Analyses of polypeptides made in HEp-2 cells infected with herpes simplex virus type 1 by high-resolution polyacrylamide gel electrophoresis revealed the synthesis of at least 49 infected cell polypeptides (ICP) ranging in molecular weight from 15,000 to 280,000. Evidence for virus specificity based on increased rates of synthesis postinfection, immunological specificity, and viral control of mobility and rate of synthesis was available for 47 of the ICP. These 47 polypeptides can account for 75% of the virus genetic information assuming a DNA molecular weight of 10(8) and asymmetric transcription.

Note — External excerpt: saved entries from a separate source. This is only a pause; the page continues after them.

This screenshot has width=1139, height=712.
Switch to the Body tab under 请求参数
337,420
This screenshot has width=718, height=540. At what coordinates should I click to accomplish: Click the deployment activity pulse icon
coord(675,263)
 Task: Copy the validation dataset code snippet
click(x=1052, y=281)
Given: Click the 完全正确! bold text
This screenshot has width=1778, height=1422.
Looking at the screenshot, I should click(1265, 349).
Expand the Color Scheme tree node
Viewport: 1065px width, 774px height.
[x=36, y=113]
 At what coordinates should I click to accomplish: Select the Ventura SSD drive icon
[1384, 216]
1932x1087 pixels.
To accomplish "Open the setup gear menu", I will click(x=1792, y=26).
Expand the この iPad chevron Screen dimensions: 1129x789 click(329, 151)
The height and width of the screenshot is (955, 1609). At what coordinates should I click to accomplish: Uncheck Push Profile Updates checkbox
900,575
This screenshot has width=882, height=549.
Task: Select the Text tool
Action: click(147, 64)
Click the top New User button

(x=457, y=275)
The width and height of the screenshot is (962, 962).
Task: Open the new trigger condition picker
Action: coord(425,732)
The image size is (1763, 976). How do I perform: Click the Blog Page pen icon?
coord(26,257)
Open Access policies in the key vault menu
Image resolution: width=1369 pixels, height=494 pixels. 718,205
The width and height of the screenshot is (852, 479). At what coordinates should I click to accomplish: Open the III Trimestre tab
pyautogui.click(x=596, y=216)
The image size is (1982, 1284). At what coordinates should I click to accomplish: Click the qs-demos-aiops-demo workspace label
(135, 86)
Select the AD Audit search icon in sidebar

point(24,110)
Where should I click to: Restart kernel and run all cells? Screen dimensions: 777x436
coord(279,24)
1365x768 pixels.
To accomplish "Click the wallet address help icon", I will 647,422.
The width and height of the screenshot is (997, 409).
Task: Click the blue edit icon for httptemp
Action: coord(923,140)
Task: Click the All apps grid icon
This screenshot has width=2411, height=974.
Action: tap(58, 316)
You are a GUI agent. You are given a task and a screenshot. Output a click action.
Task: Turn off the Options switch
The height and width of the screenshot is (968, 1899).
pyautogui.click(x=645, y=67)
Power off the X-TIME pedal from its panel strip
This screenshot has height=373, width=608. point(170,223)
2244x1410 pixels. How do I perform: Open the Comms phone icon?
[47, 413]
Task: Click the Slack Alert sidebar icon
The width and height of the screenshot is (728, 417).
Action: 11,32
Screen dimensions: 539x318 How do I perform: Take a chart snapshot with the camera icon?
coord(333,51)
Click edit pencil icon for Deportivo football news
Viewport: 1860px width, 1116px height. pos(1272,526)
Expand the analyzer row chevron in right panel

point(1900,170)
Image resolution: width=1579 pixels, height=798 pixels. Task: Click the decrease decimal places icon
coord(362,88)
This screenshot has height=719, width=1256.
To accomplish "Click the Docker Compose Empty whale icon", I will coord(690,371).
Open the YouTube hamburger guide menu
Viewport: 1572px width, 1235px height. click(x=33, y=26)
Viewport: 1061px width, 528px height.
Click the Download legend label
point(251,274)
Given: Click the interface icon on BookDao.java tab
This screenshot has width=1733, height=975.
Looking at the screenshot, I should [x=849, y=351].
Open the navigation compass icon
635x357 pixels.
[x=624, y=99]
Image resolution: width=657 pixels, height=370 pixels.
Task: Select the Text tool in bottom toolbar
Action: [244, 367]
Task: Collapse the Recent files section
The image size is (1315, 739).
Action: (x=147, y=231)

On the basis of their mobility relative to virion proteins, the ICP were classified as structural (S, 23 polypeptides), nonstructural (NS, 16 polypeptides), and unassigned (U, 10 polypeptides). Analysis of the synthesis of the ICP revealed the following. (i) Rapid posttranslational cleavages of HSV proteins were not detected; in parallel experiments rapid posttranslational cleavages were readily demonstrated in poliovirus-infected cells and these were blocked by protease inhibitors. (ii) Slow posttranslational changes in the mobility of at least two polypeptides were observed. (iii) Analysis of the rates of synthesis of ICP examined at four intervals postinfection revealed regulation of the pattern and amount of ICP synthesized. ICP formed six classes (A to F) differing in their kinetics of synthesis. S and NS ICP were distributed nonrandomly among these classes. Thus, of the sum of S protein amino acid sequences apportioned among these kinetic classes, 47%, constituting class A and comprising "late" structural proteins, were characterized by progressively increasing rates of synthesis until at least 12 h postinfection; whereas "early" structural proteins constituting class C, amounting to 31% of the total amino acid sequences, were synthesized with initially increasing rates until 4 h postinfection and with declining rates thereafter. NS polypeptides and remaining S polypeptides were distributed among the other kinetic classes-B, D, E, and F. Control of protein abundance was evident in that the polypeptides were not made in equimolar amounts. However, S and NS polypeptides could not be differentiated on the basis of their molar rates of synthesis. The bulk of the detected polypeptides did not differ by more than eightfold in their molar rates of synthesis.